Return all of the following entries line for line, without changing anything.

======== Material for this exercise

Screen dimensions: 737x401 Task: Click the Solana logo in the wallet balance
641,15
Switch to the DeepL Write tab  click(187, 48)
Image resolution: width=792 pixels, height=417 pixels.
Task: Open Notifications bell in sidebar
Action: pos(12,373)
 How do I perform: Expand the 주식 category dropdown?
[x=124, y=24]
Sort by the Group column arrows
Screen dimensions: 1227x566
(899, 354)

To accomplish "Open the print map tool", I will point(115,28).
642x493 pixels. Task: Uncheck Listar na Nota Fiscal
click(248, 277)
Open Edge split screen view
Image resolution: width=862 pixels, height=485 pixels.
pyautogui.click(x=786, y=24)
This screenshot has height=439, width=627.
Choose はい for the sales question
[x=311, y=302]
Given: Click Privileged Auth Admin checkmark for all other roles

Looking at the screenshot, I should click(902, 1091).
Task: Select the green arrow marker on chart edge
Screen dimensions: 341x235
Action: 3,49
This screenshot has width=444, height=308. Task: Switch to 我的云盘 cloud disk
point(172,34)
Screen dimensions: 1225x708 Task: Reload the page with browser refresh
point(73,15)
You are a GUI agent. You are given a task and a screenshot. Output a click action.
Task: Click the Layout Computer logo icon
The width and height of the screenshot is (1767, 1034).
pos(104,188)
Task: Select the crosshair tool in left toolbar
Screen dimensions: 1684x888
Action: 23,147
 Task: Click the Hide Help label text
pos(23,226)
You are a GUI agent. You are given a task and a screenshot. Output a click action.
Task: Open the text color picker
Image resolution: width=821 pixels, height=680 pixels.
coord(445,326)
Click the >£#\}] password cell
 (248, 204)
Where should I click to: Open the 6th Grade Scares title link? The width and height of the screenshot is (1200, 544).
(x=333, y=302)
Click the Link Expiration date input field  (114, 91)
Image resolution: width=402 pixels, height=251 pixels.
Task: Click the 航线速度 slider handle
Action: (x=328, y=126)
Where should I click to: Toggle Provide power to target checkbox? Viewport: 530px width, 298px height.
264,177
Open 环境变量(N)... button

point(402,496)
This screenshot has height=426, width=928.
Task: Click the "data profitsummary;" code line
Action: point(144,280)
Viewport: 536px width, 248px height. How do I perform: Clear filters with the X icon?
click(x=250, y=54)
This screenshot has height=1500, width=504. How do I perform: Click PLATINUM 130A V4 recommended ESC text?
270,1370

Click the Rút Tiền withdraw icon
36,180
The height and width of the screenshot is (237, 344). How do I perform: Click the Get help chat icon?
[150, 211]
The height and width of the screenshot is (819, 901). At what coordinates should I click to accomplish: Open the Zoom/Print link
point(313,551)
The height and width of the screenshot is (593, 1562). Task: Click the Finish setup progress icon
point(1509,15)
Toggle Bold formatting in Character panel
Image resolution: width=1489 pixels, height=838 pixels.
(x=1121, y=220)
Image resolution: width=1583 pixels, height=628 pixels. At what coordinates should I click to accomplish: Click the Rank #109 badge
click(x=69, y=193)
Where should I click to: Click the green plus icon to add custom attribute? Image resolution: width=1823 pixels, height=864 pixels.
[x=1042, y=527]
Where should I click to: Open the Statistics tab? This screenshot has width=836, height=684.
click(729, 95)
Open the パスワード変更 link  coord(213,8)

================

Task answer:
Screen dimensions: 737x401 Task: Click the Solana logo in the wallet balance
641,15
Switch to the DeepL Write tab  click(187, 48)
Image resolution: width=792 pixels, height=417 pixels.
Task: Open Notifications bell in sidebar
Action: pos(12,373)
 How do I perform: Expand the 주식 category dropdown?
[x=124, y=24]
Sort by the Group column arrows
Screen dimensions: 1227x566
(899, 354)

To accomplish "Open the print map tool", I will point(115,28).
642x493 pixels. Task: Uncheck Listar na Nota Fiscal
click(248, 277)
Open Edge split screen view
Image resolution: width=862 pixels, height=485 pixels.
pyautogui.click(x=786, y=24)
This screenshot has height=439, width=627.
Choose はい for the sales question
[x=311, y=302]
Given: Click Privileged Auth Admin checkmark for all other roles

Looking at the screenshot, I should click(902, 1091).
Task: Select the green arrow marker on chart edge
Screen dimensions: 341x235
Action: 3,49
This screenshot has width=444, height=308. Task: Switch to 我的云盘 cloud disk
point(172,34)
Screen dimensions: 1225x708 Task: Reload the page with browser refresh
point(73,15)
You are a GUI agent. You are given a task and a screenshot. Output a click action.
Task: Click the Layout Computer logo icon
The width and height of the screenshot is (1767, 1034).
pos(104,188)
Task: Select the crosshair tool in left toolbar
Screen dimensions: 1684x888
Action: 23,147
 Task: Click the Hide Help label text
pos(23,226)
You are a GUI agent. You are given a task and a screenshot. Output a click action.
Task: Open the text color picker
Image resolution: width=821 pixels, height=680 pixels.
coord(445,326)
Click the >£#\}] password cell
 (248, 204)
Where should I click to: Open the 6th Grade Scares title link? The width and height of the screenshot is (1200, 544).
(x=333, y=302)
Click the Link Expiration date input field  (114, 91)
Image resolution: width=402 pixels, height=251 pixels.
Task: Click the 航线速度 slider handle
Action: (x=328, y=126)
Where should I click to: Toggle Provide power to target checkbox? Viewport: 530px width, 298px height.
264,177
Open 环境变量(N)... button

point(402,496)
This screenshot has height=426, width=928.
Task: Click the "data profitsummary;" code line
Action: point(144,280)
Viewport: 536px width, 248px height. How do I perform: Clear filters with the X icon?
click(x=250, y=54)
This screenshot has height=1500, width=504. How do I perform: Click PLATINUM 130A V4 recommended ESC text?
270,1370

Click the Rút Tiền withdraw icon
36,180
The height and width of the screenshot is (237, 344). How do I perform: Click the Get help chat icon?
[150, 211]
The height and width of the screenshot is (819, 901). At what coordinates should I click to accomplish: Open the Zoom/Print link
point(313,551)
The height and width of the screenshot is (593, 1562). Task: Click the Finish setup progress icon
point(1509,15)
Toggle Bold formatting in Character panel
Image resolution: width=1489 pixels, height=838 pixels.
(x=1121, y=220)
Image resolution: width=1583 pixels, height=628 pixels. At what coordinates should I click to accomplish: Click the Rank #109 badge
click(x=69, y=193)
Where should I click to: Click the green plus icon to add custom attribute? Image resolution: width=1823 pixels, height=864 pixels.
[x=1042, y=527]
Where should I click to: Open the Statistics tab? This screenshot has width=836, height=684.
click(729, 95)
Open the パスワード変更 link  coord(213,8)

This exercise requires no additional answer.